Two liquids A and B on mixing form ideal solution. their vapour pressures in pure state are 200 and 100 mm respectively. what will be the mole frction of B in the vapour phase in equillibrium with an equimolar solution of two?

Answer 1

Let the moles of A=B = m
Mole fraction of B = m/m+m =m/2m
According to Raoults law
P=P°x
P(B)=P°(B)x(B)
x(B) = m/2m
P°(B) = 100
P(B) = 100*m/2m = 50mm
Similarly
P(A) = 100mm
Y(B) = P(B)/P(A)+P(B)
= 50/100+50 = 1/3

Answer 2

Answer: The mole fraction of B in vapor state is 0.33.

Explanation:  

According to Raoult's law, the vapor pressure of a component at a given temperature is equal to the mole fraction of that component multiplied by the vapor pressure of that component in the pure state.
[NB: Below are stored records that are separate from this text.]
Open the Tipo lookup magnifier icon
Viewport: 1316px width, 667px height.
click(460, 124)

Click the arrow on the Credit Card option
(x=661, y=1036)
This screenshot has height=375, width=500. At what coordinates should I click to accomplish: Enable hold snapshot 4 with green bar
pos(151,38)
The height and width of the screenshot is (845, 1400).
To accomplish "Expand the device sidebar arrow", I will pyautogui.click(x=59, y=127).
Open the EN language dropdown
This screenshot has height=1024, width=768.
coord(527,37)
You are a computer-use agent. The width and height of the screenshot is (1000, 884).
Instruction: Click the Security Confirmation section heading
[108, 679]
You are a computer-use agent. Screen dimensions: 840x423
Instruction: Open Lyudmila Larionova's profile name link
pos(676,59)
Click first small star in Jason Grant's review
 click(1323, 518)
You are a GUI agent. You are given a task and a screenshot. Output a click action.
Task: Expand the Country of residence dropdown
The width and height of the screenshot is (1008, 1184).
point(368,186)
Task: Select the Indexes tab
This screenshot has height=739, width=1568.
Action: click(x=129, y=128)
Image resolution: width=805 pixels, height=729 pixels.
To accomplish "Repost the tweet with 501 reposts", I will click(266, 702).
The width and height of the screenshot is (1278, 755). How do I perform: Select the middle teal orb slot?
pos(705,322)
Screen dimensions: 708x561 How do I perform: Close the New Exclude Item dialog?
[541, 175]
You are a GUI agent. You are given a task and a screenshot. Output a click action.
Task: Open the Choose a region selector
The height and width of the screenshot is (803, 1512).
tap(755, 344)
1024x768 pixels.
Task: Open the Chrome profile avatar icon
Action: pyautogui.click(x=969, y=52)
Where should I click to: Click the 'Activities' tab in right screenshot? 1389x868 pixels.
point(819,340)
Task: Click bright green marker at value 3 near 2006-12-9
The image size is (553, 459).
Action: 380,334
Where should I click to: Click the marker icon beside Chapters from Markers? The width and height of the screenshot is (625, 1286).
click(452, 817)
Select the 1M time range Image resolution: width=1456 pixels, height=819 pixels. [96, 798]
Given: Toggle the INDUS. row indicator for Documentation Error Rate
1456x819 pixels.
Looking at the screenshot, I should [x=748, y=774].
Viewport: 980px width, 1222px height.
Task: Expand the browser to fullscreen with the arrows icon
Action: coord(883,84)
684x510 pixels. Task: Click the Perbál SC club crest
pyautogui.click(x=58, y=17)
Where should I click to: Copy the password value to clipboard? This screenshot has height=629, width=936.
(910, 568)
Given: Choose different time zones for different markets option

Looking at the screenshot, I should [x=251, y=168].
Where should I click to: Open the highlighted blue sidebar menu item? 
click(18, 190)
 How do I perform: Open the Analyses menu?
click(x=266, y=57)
$p_A=x_Ap_A^0$ and $p_B=x_BP_B^0$

where, x = mole fraction

$p^0$ = pressure in the pure state

According to Dalton's law, the total pressure is the sum of individual pressures.

$p_{total}=p_A+p_B$

$p_{total}=x_Ap_A^0+x_BP_B^0$

given $x_{A}=0.5$, $x_{B}=0.5$

$p_{A}^0=200 mmHg$

$p_{B}^0=100 mmHg$

$p_{total}=0.5\times200+0.5\times 100=150mmHg$

The mole fraction of B in vapour phase is given by:

$y_{B}=\frac{p_B}{P_{total}}$

$p_{B}=x_{B}\times p_{B}^0=0.5\times 100=50mmHg$  

$y_{B}=\frac{50mmHg}{150mmHg}=0.33$